Task
Every line between the one containing "The width and height of the screenshot is (560, 304)." and the last line of the data, both included, is to be set down exactly, and pictures are to be omitted.
━━━━━ Data for this exercise ━━━━━
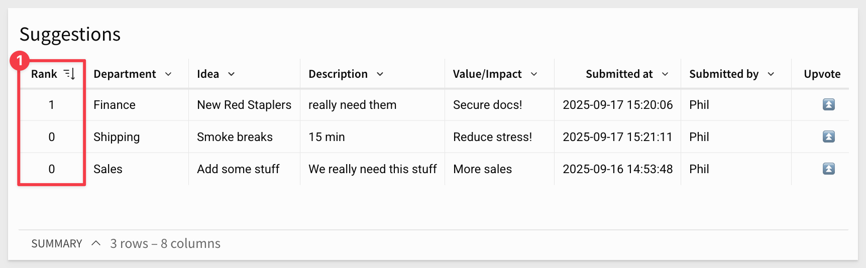The height and width of the screenshot is (268, 866).
Task: Open the Department column dropdown arrow
Action: [168, 74]
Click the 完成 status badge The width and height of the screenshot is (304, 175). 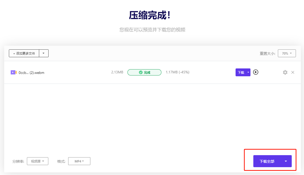tap(144, 72)
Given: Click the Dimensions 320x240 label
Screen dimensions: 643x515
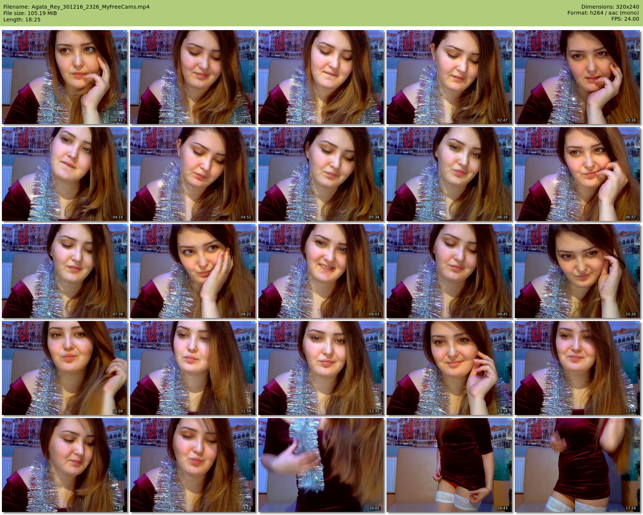Looking at the screenshot, I should (610, 7).
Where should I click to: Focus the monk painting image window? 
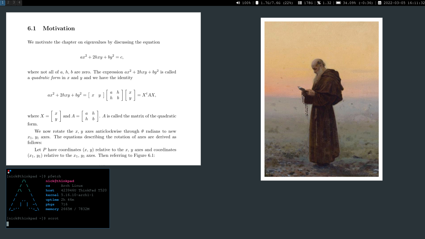[321, 99]
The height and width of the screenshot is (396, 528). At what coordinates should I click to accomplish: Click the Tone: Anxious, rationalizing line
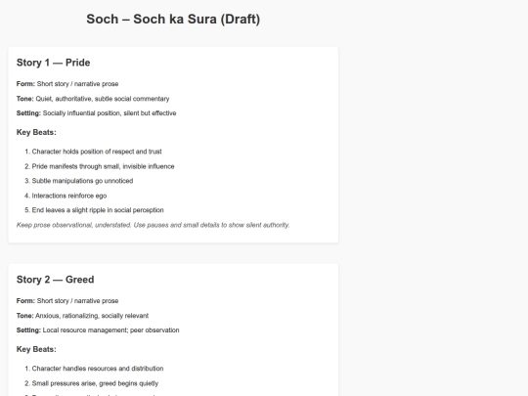click(x=82, y=316)
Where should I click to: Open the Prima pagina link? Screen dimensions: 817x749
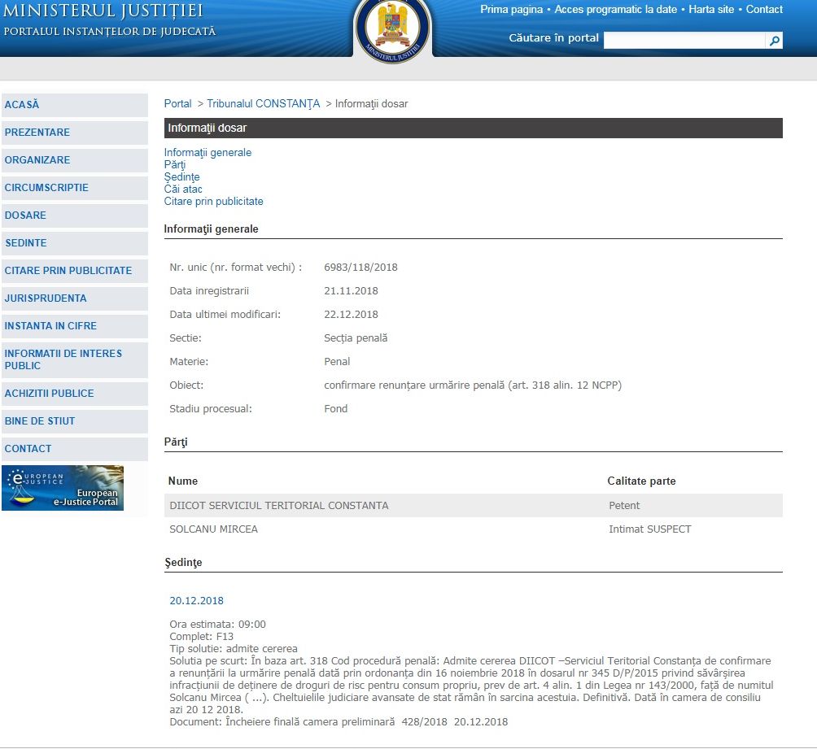(x=511, y=10)
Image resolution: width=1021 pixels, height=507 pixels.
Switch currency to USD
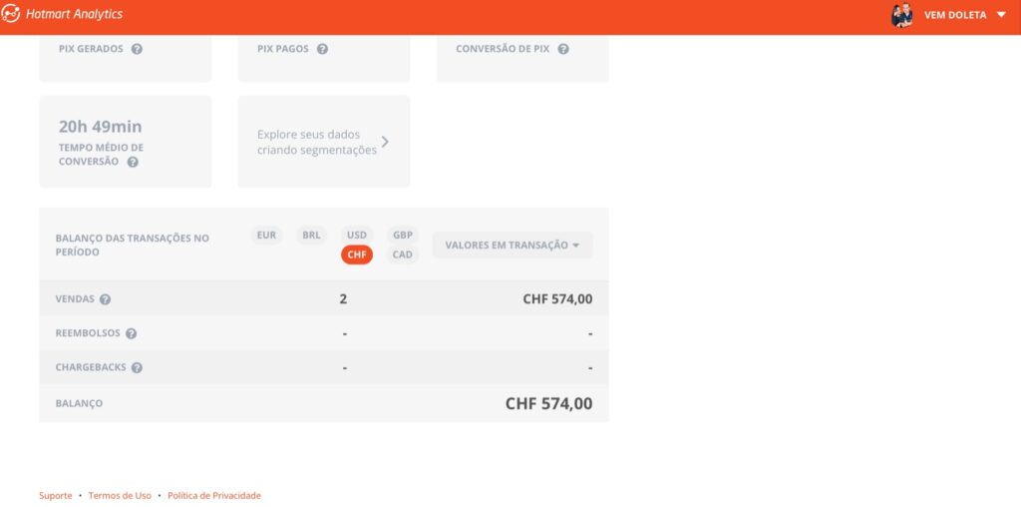[356, 236]
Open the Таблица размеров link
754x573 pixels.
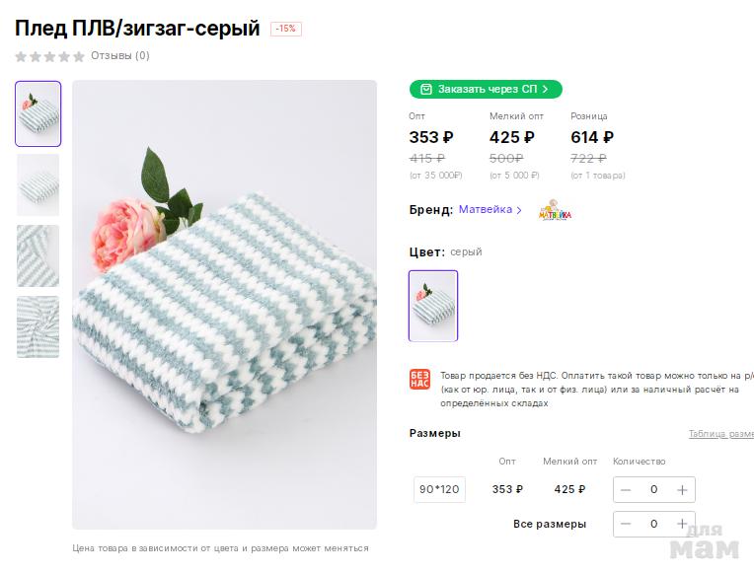click(x=720, y=434)
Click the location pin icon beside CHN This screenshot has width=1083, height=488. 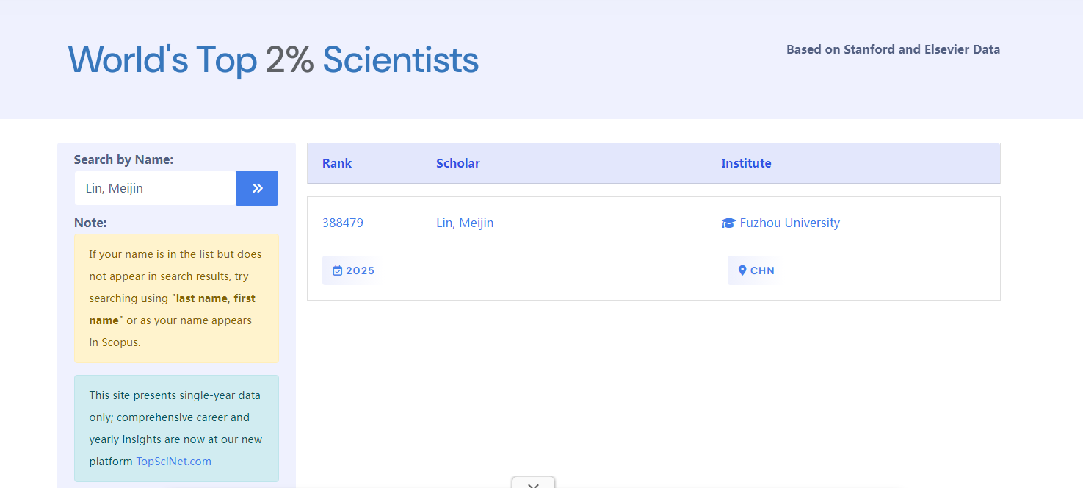(x=742, y=270)
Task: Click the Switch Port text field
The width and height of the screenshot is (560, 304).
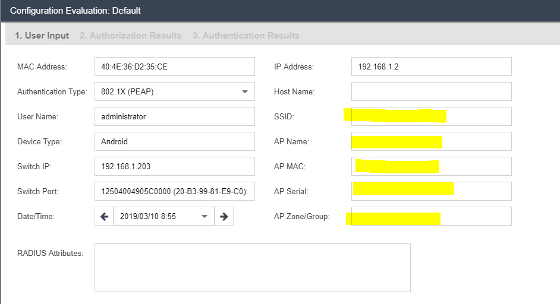Action: click(x=174, y=191)
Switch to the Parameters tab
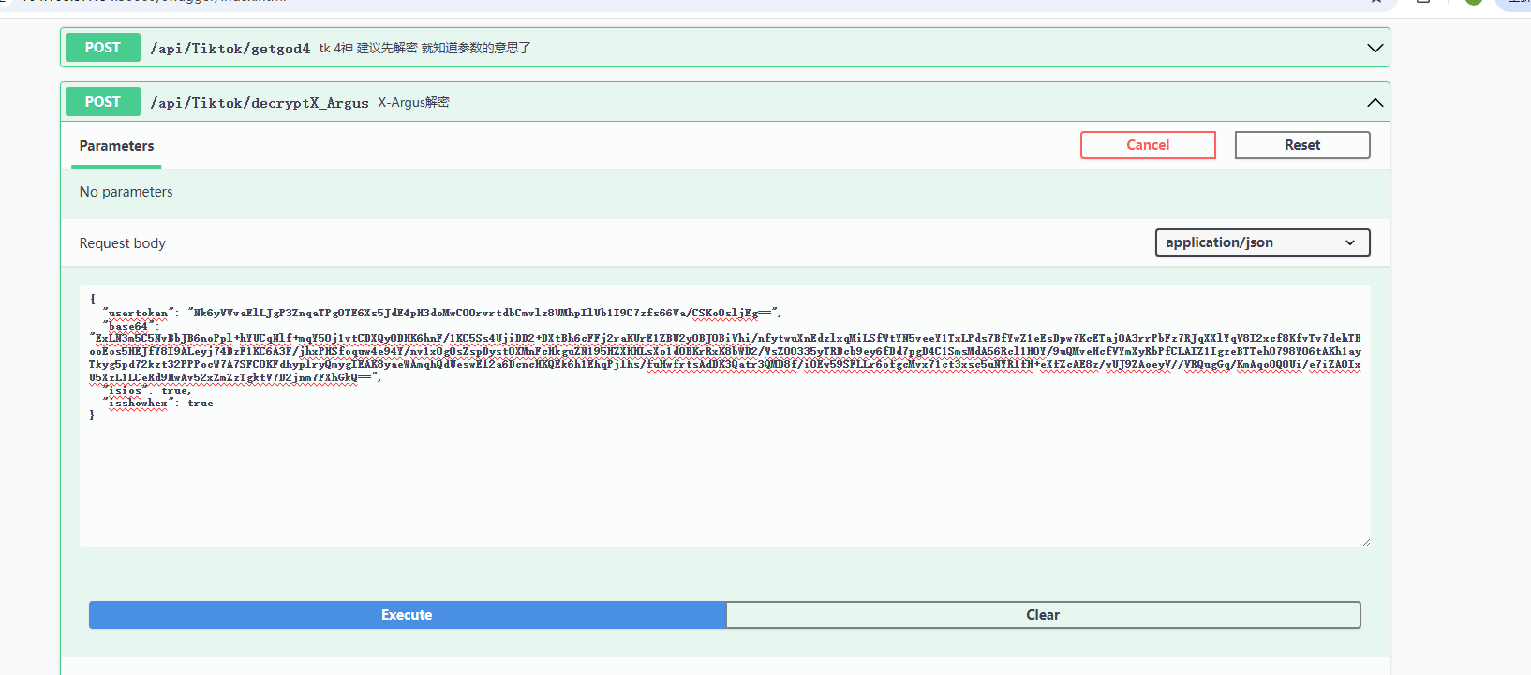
━━━━━
Solution
The width and height of the screenshot is (560, 304).
Action: click(x=174, y=191)
Switch to the Parameters tab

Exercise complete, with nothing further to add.